[PD] [PD-announce] the end of type restrictions

Mathieu Bouchard matju at artengine.ca
Tue Jul 24 21:01:26 CEST 2007

On Mon, 23 Jul 2007, Frank Barknecht wrote:

> Hm, but mostly there is, at least "kind of": The hot left-most inlet
> corresponds to the right-to-left triggering of many objects.

Yeah, but I was mostly commenting on internal structure of pd. "sending to 
the left inlet" means the same as "sending to the object itself"; whereas 
there does not exist a "sending from the object itself" that is equivalent 
to sending through a certain outlet, although you can send messages 
without any outlet, just like what [s] and semicolon messageboxes do, but 
that's another thing.

> It's likely because of the nice symmetry in the following common idiom
> to get inter-onset intervals:
> [t b b]
> |     |
> [timer]
> [timer] (and its relatives to some extent) is an object that is used
> in a hot-to-cold fashion more often than in the cold-to-hot direction
> common with most other objects like [pack] etc.
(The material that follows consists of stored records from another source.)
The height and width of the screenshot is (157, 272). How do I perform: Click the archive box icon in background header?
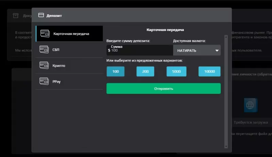16,16
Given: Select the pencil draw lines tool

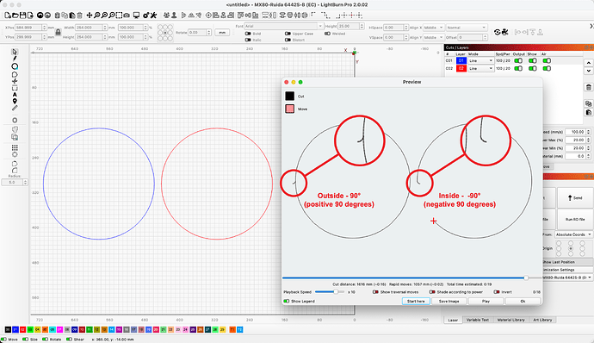Looking at the screenshot, I should (x=15, y=59).

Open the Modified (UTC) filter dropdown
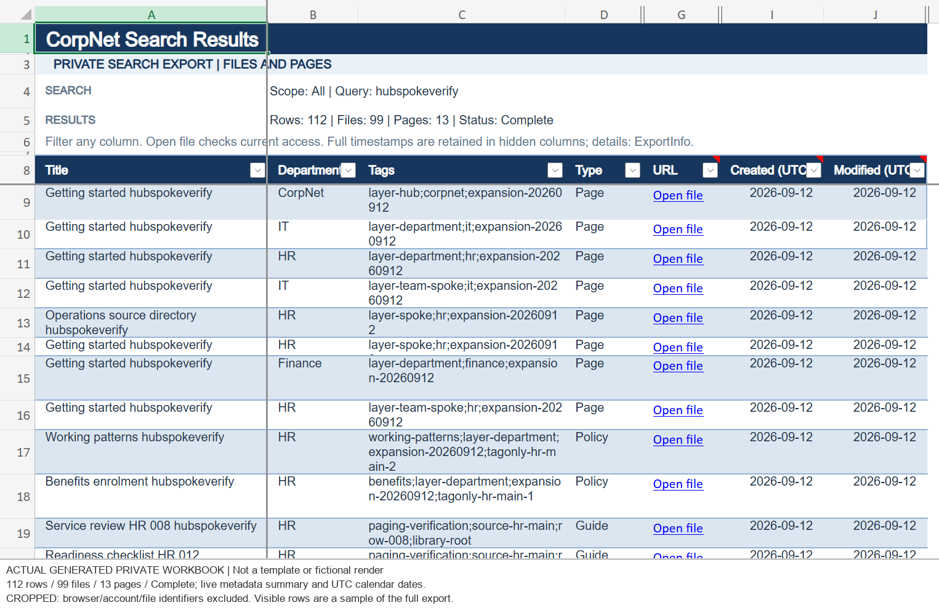tap(917, 170)
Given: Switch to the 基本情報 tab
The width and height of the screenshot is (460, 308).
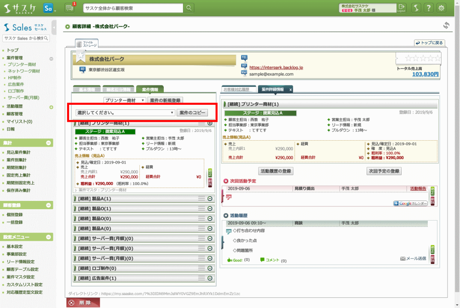Looking at the screenshot, I should (87, 89).
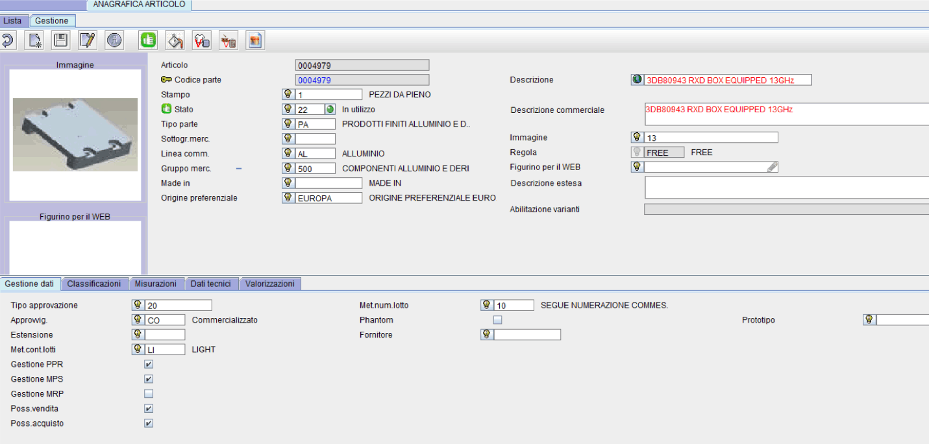Open lookup bulb for Tipo parte
Screen dimensions: 929x444
coord(288,123)
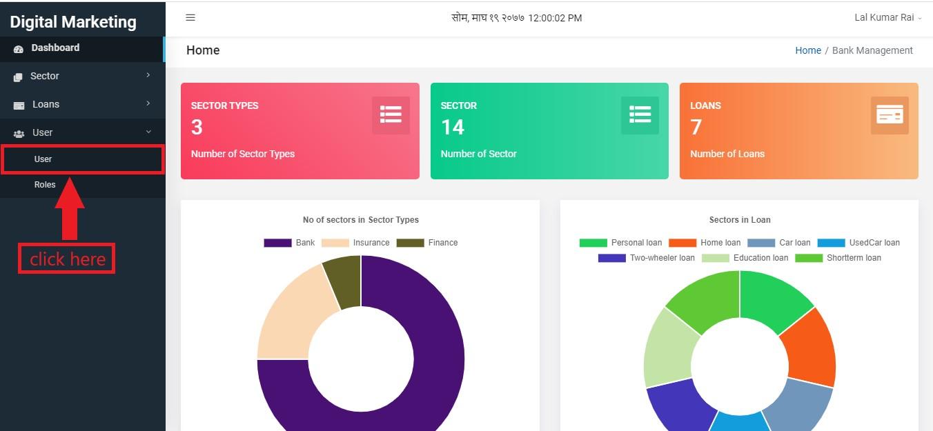Click the Loans card icon in sidebar
Viewport: 933px width, 431px height.
click(x=19, y=105)
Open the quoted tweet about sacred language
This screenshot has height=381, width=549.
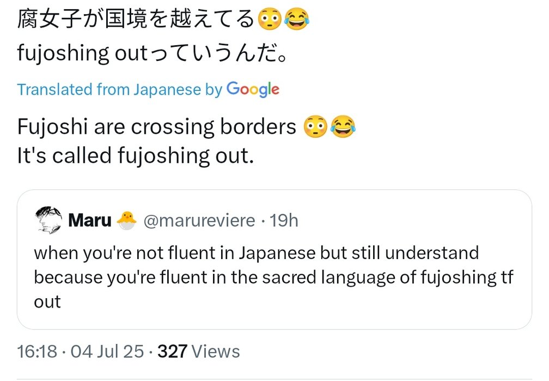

What's the problem with just having crossing wires and consistent 
semantics? Crossing wires have to happen all of the time anyway.

I think that what you claim is a common idiom for [timer] is more than 
correct, as it would only output 0 if plugged the other way, but for 
[cputime] and [realtime]... I can very well imagine making plenty of them 
cross-wired, meaning what would've been straight-wired if those objects 
were more normal.

I think that this special inlet ordering does more harm than good.